As for my band Nursing Home, I’m not sure where you get the idea that I think what we are doing is musically revolutionary or even fits within the Noise or Industrial genre as I have defined them. To me, we are an experimental rock band. We have been influenced by Noise and Industrial, but the attitude and core of our music is rock in a modern sense (not rhythm and blues-based, but synthesized from all of the hybridization that the genre has experienced since its creation).
'Muhammad was a Terrorist" or “M.W.A.T” was not an attempt to shock. It was an anthem that I felt encapsulated a number of ideas at the time it was released. Most immediately, it was based on the Jyllands-Posten Muhammad cartoon controversy and the idea that in a free society, you don’t have the right not to be offended (the title of our album).

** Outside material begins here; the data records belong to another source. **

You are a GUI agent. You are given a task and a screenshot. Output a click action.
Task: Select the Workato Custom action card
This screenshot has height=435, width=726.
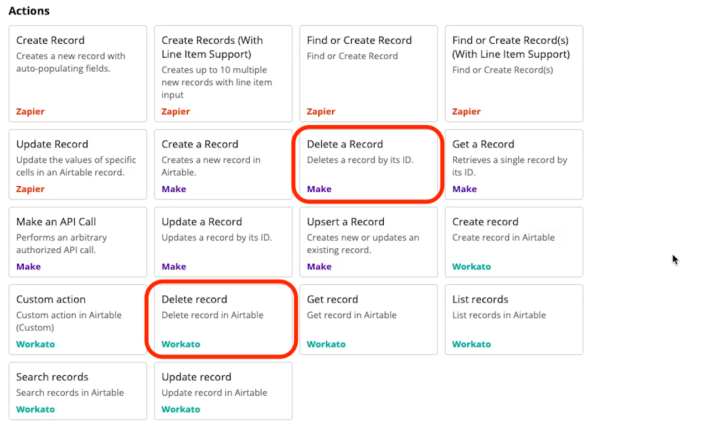[78, 319]
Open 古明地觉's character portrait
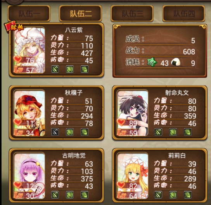Image resolution: width=211 pixels, height=205 pixels. click(x=29, y=175)
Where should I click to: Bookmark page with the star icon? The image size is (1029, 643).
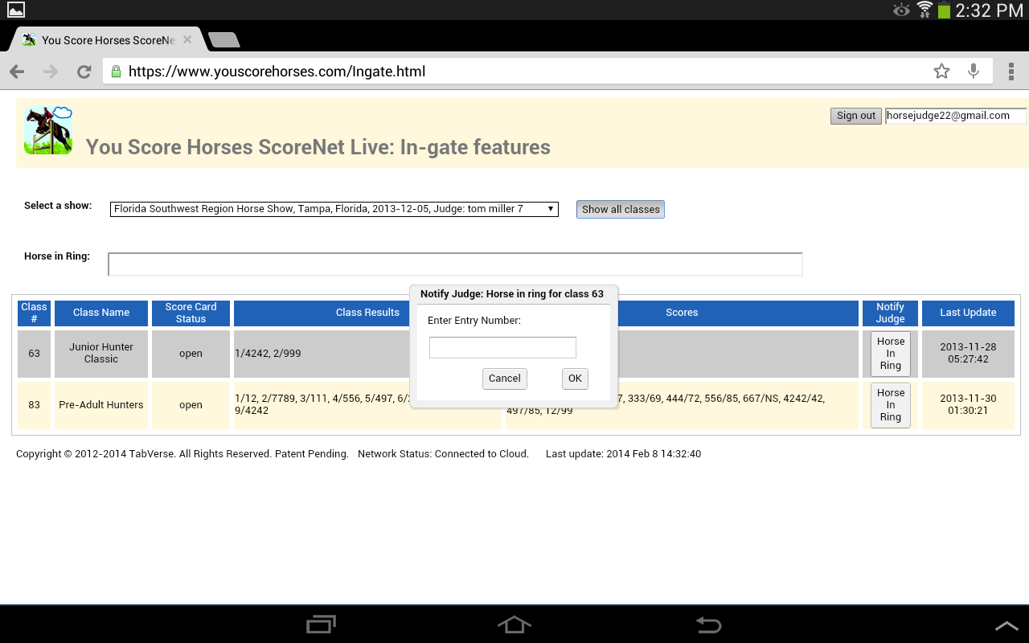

Instead of upholding that basic principle, the media in this country and many others backed down and cowered in the face of fear and conservative pressure, refusing to run the cartoon.
The song is also about how the modern curse word is not a traditional expletive, but a phrase. An anthem. “Muhammad was a terrorist” became the new “fuck” and saying “fuck” was necessary at a time when I wanted to prove that in a free society, you don’t have the right not to be offended (which, might I add, is very different from “you must be offended” because to me a sensible person should not be offended.
The lyrics “you’ve allowed this cartoon to become a bomb” refer to the fact that people completely blew a simple cartoon out of proportion on both sides of the fence; Muslims factions because their ultra conservative culture was essentially incompatible with a free society and conservatives in the “free world” who would back down from threats and take the easy way instead of displaying the cartoon, effectively caving to terrorist demands.
Wow that was long-winded. I hope someone reads this haha I am bored at work. Anyway, I am in the process of updating the video and remixing the song as well as the other songs from the album, as well as posting new Nursing Home imagery and material so feel free to check it out I will post about it here.